— BEGIN The data —
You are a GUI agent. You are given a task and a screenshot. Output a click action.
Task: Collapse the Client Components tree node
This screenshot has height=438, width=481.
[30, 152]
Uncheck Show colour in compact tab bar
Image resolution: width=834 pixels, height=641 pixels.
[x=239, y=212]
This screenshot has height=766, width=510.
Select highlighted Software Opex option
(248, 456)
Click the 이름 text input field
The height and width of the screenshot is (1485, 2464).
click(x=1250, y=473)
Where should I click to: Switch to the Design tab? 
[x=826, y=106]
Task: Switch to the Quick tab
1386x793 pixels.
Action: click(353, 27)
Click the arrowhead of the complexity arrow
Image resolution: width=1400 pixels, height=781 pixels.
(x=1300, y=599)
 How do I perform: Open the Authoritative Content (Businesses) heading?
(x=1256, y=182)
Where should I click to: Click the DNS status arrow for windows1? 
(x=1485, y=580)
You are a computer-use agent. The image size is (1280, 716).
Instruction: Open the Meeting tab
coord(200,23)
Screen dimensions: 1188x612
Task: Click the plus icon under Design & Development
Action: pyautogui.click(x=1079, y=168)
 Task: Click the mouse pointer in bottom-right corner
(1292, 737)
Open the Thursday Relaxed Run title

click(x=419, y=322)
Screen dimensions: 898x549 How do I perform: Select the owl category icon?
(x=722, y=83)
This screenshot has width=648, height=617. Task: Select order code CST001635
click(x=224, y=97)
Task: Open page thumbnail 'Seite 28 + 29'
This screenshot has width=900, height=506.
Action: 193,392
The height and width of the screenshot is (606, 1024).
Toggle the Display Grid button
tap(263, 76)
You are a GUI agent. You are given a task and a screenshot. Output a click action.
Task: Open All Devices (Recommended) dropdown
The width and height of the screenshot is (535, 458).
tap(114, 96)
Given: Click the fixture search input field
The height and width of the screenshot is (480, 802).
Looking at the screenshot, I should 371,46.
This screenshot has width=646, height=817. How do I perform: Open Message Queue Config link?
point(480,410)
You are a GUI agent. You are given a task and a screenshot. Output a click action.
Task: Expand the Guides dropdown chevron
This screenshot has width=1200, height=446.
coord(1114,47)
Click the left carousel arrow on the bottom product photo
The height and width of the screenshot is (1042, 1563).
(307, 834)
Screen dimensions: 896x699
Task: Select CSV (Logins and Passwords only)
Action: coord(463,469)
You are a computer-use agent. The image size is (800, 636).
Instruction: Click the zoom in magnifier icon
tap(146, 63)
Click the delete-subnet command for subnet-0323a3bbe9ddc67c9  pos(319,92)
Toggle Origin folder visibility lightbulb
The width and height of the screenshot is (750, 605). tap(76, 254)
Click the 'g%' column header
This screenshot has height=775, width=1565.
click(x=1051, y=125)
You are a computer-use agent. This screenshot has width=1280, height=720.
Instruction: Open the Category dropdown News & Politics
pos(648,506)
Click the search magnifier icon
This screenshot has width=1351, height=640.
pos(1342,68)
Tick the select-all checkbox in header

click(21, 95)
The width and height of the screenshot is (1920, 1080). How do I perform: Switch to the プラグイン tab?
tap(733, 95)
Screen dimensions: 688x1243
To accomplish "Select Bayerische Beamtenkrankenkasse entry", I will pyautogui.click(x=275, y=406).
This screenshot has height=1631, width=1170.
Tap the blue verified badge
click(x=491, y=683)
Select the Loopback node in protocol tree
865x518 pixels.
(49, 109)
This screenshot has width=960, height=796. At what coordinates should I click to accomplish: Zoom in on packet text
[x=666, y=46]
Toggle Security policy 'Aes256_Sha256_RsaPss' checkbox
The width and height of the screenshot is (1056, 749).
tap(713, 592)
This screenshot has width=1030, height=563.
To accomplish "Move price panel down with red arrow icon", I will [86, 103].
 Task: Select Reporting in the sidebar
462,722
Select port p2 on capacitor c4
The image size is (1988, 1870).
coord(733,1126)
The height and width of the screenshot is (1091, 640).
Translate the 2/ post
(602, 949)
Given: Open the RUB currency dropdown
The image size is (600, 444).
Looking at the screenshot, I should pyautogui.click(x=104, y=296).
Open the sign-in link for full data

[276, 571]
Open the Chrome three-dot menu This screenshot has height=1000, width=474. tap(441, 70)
— END The data —
(Challenge): Copy out every line of the material above word for word, without any changes.

(Result of this task):
You are a GUI agent. You are given a task and a screenshot. Output a click action.
Task: Collapse the Client Components tree node
This screenshot has height=438, width=481.
[30, 152]
Uncheck Show colour in compact tab bar
Image resolution: width=834 pixels, height=641 pixels.
[x=239, y=212]
This screenshot has height=766, width=510.
Select highlighted Software Opex option
(248, 456)
Click the 이름 text input field
The height and width of the screenshot is (1485, 2464).
click(x=1250, y=473)
Where should I click to: Switch to the Design tab? 
[x=826, y=106]
Task: Switch to the Quick tab
1386x793 pixels.
Action: click(353, 27)
Click the arrowhead of the complexity arrow
Image resolution: width=1400 pixels, height=781 pixels.
(x=1300, y=599)
 How do I perform: Open the Authoritative Content (Businesses) heading?
(x=1256, y=182)
Where should I click to: Click the DNS status arrow for windows1? 
(x=1485, y=580)
You are a computer-use agent. The image size is (1280, 716).
Instruction: Open the Meeting tab
coord(200,23)
Screen dimensions: 1188x612
Task: Click the plus icon under Design & Development
Action: pyautogui.click(x=1079, y=168)
 Task: Click the mouse pointer in bottom-right corner
(1292, 737)
Open the Thursday Relaxed Run title

click(x=419, y=322)
Screen dimensions: 898x549 How do I perform: Select the owl category icon?
(x=722, y=83)
This screenshot has width=648, height=617. Task: Select order code CST001635
click(x=224, y=97)
Task: Open page thumbnail 'Seite 28 + 29'
This screenshot has width=900, height=506.
Action: 193,392
The height and width of the screenshot is (606, 1024).
Toggle the Display Grid button
tap(263, 76)
You are a GUI agent. You are given a task and a screenshot. Output a click action.
Task: Open All Devices (Recommended) dropdown
The width and height of the screenshot is (535, 458).
tap(114, 96)
Given: Click the fixture search input field
The height and width of the screenshot is (480, 802).
Looking at the screenshot, I should 371,46.
This screenshot has width=646, height=817. How do I perform: Open Message Queue Config link?
point(480,410)
You are a GUI agent. You are given a task and a screenshot. Output a click action.
Task: Expand the Guides dropdown chevron
This screenshot has width=1200, height=446.
coord(1114,47)
Click the left carousel arrow on the bottom product photo
The height and width of the screenshot is (1042, 1563).
(307, 834)
Screen dimensions: 896x699
Task: Select CSV (Logins and Passwords only)
Action: coord(463,469)
You are a computer-use agent. The image size is (800, 636).
Instruction: Click the zoom in magnifier icon
tap(146, 63)
Click the delete-subnet command for subnet-0323a3bbe9ddc67c9  pos(319,92)
Toggle Origin folder visibility lightbulb
The width and height of the screenshot is (750, 605). tap(76, 254)
Click the 'g%' column header
This screenshot has height=775, width=1565.
click(x=1051, y=125)
You are a computer-use agent. This screenshot has width=1280, height=720.
Instruction: Open the Category dropdown News & Politics
pos(648,506)
Click the search magnifier icon
This screenshot has width=1351, height=640.
pos(1342,68)
Tick the select-all checkbox in header

click(21, 95)
The width and height of the screenshot is (1920, 1080). How do I perform: Switch to the プラグイン tab?
tap(733, 95)
Screen dimensions: 688x1243
To accomplish "Select Bayerische Beamtenkrankenkasse entry", I will pyautogui.click(x=275, y=406).
This screenshot has height=1631, width=1170.
Tap the blue verified badge
click(x=491, y=683)
Select the Loopback node in protocol tree
865x518 pixels.
(49, 109)
This screenshot has width=960, height=796. At what coordinates should I click to accomplish: Zoom in on packet text
[x=666, y=46]
Toggle Security policy 'Aes256_Sha256_RsaPss' checkbox
The width and height of the screenshot is (1056, 749).
tap(713, 592)
This screenshot has width=1030, height=563.
To accomplish "Move price panel down with red arrow icon", I will [86, 103].
 Task: Select Reporting in the sidebar
462,722
Select port p2 on capacitor c4
The image size is (1988, 1870).
coord(733,1126)
The height and width of the screenshot is (1091, 640).
Translate the 2/ post
(602, 949)
Given: Open the RUB currency dropdown
The image size is (600, 444).
Looking at the screenshot, I should pyautogui.click(x=104, y=296).
Open the sign-in link for full data

[276, 571]
Open the Chrome three-dot menu This screenshot has height=1000, width=474. tap(441, 70)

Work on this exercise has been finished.